The year was 1994, and our government leaders realized there was a problem. The state’s pension systems were headed on a financial collision course with actuarial and mathematical reality. Experts were convened plans devised — and it was decided: The State would embark on a 50 year plan to pension solvency.

This plan was well-intentioned, no doubt. And at first, it seemed to work— the systems were 70 percent funded in 1997.

But there were hidden flaws, and unanticipated hiccups.

The flaws only became evident when markets got shaky and we realized that people were going to be living longer.

First, the payments were backloaded. They would steadily increase, but the real pain was left for the out-years.

Then, system assets dropped by 10% during the dot.com crash and by 31% during the Great Recession. Only then did the systems realize that their projected rates of return were unreasonably high.

That people were living longer should not have been a surprise.

That markets can drop should not have been a surprise…if you didn’t want asset values to drop, you should have been in less risky investments.

The backloaded payments (which they’re STILL PROPOSING) – i.e., “pay more later” – are inherently risky, and that is not a surprise.

None of this was a surprise.

They just thought that the “later” reckoning would come after they were comfortably out of office. Later is now here. And they’re still thinking later can be pushed 50 years from now.

Some of these plans are going to be causing trouble in terms of asset death spirals well before then.

Remember, we were 70% funded in 1997. Yet, for all the taxpayer dollars we poured into state pension funds over the last 20 years, we’re now only 40 percent funded. That’s 30 percentage points LOWER than just after this ramp began.

It is truly like the Greek myth of Sisyphus pushing that pension boulder uphill, only to have it slip back down each time he makes progress.

Actually, it’s nothing like Sisyphus.

Let me explain.

Ignoring why Sisyphus had his particular Hadean punishment, it involved pushing a stone up a hill, and each time he got near the top, the stone would slip from his grasp, and the stone would roll to the bottom.

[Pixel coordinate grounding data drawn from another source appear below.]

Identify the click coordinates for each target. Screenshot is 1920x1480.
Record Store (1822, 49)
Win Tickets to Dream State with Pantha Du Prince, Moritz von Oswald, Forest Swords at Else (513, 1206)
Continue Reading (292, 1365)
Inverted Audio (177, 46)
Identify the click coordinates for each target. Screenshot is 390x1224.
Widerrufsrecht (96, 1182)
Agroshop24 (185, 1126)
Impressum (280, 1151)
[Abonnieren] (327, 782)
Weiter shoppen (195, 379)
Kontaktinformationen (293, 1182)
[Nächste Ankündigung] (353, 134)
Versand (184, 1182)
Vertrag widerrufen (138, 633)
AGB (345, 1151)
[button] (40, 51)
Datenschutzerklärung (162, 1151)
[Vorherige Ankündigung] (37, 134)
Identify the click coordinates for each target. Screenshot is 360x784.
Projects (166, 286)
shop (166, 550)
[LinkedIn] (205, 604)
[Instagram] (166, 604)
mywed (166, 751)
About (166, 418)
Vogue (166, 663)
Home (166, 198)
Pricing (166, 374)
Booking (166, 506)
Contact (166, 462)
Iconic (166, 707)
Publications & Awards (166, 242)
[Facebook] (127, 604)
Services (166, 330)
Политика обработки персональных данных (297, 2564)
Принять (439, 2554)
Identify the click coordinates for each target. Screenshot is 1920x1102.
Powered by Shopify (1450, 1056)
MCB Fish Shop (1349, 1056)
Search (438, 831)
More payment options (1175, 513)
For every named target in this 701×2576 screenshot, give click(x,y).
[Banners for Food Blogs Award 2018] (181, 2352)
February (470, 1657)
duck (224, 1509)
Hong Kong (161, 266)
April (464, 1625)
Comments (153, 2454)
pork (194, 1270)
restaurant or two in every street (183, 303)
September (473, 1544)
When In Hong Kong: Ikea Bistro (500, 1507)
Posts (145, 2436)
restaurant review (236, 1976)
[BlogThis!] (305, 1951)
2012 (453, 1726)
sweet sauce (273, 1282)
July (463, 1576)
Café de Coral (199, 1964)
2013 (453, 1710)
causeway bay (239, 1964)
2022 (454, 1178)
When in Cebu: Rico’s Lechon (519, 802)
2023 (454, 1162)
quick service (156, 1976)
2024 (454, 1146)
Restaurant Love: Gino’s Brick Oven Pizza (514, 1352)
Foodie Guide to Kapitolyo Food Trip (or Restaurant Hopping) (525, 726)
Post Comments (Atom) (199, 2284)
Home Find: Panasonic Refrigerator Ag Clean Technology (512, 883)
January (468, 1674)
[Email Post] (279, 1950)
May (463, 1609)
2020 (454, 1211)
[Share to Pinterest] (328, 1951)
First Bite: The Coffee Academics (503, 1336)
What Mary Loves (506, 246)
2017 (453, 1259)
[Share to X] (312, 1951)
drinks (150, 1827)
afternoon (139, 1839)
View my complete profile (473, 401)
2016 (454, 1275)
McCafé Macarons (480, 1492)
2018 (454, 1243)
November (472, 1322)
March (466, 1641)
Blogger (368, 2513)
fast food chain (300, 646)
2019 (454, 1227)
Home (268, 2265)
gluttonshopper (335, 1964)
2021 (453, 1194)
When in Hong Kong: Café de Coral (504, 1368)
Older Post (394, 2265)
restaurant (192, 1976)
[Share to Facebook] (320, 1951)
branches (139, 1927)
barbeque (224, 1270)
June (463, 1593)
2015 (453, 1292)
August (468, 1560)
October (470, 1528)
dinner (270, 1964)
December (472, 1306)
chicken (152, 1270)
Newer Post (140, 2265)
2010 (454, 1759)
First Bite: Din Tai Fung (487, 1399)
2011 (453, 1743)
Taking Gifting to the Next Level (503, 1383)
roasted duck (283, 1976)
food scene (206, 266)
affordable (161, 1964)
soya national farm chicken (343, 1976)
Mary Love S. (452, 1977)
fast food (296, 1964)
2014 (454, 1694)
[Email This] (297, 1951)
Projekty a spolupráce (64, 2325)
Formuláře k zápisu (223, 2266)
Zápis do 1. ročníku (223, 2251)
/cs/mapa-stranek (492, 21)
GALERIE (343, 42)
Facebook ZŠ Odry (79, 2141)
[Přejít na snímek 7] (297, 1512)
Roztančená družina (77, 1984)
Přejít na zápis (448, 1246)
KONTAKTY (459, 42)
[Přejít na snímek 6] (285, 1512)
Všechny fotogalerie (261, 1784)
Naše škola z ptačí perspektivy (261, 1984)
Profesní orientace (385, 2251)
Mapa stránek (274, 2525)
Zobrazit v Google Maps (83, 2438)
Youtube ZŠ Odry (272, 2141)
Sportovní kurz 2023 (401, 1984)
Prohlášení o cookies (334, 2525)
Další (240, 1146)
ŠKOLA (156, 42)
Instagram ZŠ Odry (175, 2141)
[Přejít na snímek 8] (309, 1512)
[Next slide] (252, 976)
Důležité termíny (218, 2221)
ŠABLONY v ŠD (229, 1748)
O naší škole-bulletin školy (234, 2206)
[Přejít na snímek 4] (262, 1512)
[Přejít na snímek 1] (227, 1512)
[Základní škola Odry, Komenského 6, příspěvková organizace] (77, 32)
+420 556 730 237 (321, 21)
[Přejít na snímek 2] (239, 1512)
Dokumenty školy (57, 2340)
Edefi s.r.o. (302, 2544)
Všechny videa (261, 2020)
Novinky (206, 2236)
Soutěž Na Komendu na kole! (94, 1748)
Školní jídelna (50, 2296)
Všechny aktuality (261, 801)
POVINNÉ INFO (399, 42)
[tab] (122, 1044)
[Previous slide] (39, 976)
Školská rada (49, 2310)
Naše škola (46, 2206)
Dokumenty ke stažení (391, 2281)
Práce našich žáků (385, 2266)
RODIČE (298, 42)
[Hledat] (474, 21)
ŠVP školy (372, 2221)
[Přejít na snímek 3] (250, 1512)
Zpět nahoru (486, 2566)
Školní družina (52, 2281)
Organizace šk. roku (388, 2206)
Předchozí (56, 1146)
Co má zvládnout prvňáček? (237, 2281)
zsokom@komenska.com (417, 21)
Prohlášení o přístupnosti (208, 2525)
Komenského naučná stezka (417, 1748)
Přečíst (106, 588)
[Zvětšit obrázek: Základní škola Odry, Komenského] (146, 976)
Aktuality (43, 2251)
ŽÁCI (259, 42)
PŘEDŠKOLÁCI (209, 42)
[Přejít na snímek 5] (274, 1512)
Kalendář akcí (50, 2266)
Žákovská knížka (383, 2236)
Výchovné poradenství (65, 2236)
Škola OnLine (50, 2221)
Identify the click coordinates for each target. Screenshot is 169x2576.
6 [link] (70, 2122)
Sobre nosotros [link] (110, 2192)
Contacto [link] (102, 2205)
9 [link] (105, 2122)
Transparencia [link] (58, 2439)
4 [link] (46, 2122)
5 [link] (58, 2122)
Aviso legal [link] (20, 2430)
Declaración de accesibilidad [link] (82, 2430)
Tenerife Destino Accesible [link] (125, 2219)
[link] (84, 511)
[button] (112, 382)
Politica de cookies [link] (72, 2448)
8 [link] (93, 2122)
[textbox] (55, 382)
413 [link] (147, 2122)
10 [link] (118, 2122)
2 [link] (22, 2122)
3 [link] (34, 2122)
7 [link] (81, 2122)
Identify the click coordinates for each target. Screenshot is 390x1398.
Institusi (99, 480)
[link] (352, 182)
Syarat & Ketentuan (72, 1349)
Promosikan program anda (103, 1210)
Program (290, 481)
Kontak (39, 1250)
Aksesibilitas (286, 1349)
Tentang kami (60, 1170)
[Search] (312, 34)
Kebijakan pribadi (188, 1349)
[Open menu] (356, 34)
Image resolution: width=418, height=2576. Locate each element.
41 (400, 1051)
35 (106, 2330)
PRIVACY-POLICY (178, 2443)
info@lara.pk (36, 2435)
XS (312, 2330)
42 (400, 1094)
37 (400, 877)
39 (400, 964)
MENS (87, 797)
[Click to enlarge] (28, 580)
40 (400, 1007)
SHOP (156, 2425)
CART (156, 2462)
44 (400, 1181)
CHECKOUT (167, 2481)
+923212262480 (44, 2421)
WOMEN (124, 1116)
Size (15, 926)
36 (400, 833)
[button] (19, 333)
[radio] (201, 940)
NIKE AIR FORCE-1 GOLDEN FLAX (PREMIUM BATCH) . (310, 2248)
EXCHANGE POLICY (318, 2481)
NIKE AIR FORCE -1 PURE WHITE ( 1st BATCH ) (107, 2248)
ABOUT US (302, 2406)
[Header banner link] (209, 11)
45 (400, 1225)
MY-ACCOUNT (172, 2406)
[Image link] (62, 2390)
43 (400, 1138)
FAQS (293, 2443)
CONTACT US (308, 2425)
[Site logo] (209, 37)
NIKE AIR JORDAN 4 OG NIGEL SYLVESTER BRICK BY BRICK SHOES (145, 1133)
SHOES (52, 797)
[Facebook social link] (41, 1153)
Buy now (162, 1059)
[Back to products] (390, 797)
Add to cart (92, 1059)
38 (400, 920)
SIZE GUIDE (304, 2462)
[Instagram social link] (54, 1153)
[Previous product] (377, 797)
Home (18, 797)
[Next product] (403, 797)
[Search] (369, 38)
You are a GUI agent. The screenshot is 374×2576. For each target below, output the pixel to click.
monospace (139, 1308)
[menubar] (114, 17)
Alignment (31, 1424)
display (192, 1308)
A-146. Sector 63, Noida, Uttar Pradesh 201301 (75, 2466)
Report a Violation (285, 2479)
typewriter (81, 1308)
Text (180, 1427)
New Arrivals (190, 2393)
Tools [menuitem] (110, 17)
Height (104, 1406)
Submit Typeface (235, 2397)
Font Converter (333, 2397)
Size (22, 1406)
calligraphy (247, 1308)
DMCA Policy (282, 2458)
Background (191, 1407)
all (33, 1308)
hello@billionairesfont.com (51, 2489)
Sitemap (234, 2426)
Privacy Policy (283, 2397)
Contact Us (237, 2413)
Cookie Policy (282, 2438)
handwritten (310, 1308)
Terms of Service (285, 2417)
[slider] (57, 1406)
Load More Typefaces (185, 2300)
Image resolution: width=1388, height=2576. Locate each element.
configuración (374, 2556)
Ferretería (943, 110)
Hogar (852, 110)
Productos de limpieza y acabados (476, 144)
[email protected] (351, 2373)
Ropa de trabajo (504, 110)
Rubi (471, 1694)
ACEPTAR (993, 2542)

So. Let’s check how well Illinois has been pushing that stone up the hill, shall we?

I will pick the two largest Illinois pension funds — first, Illinois Teachers.

Let’s look at that funded ratio:

Hmm, there’s one bump up in 2004, but I don’t see a hell of a lot of pushing up that hill.

Let’s check the contribution pattern:

Huh, how did that funded ratio bump up in FY2004, given the ARC was so low… and Illinois didn’t even pay it? Ever?

(Pension obligation bond, of course)

Let’s check the largest statewide fund, IMRF.

Here’s the funded ratio:

And here’s the contribution pattern.

Somebody notice a difference between the two patterns?

via GIPHY

IMRF might be likened to Sisyphus, but it seems the load isn’t too bad there. The reason is that the municipalities are forced by the state to pay the full contributions (which does cause problems for places like Harvey), so, unlike the state-run plans where they never paid full contributions, they can absorb some losses without hurting too much.

Illinois Teachers could be likened to Sisyphus if Sisyphus mainly let the stone roll down as he leaned up against it (not pushing it up), at one point bribed a flying monkey to lift the stone part way up the hill and he leaned up against it while it pushed him down the hill because it was so heavy… and he’s not pushing it at all.

Illinois has never paid “full” contributions to the Teachers fund. And now we’re hearing they’re still not going to.

via GIPHY

This surprises no one.

No, they’re not going to fix the pension problem. They just hope that they can keep kicking the can, and that they’ll be out of the office before the money runs out.

Just like Edgar, back in 1995.

Just like Blago, in 2003.

Well, Edgar is 72 years old and Blago is still in federal prison, but he should be getting out around the time a few of the Chicago pension funds will run out of money. Won’t that be fun.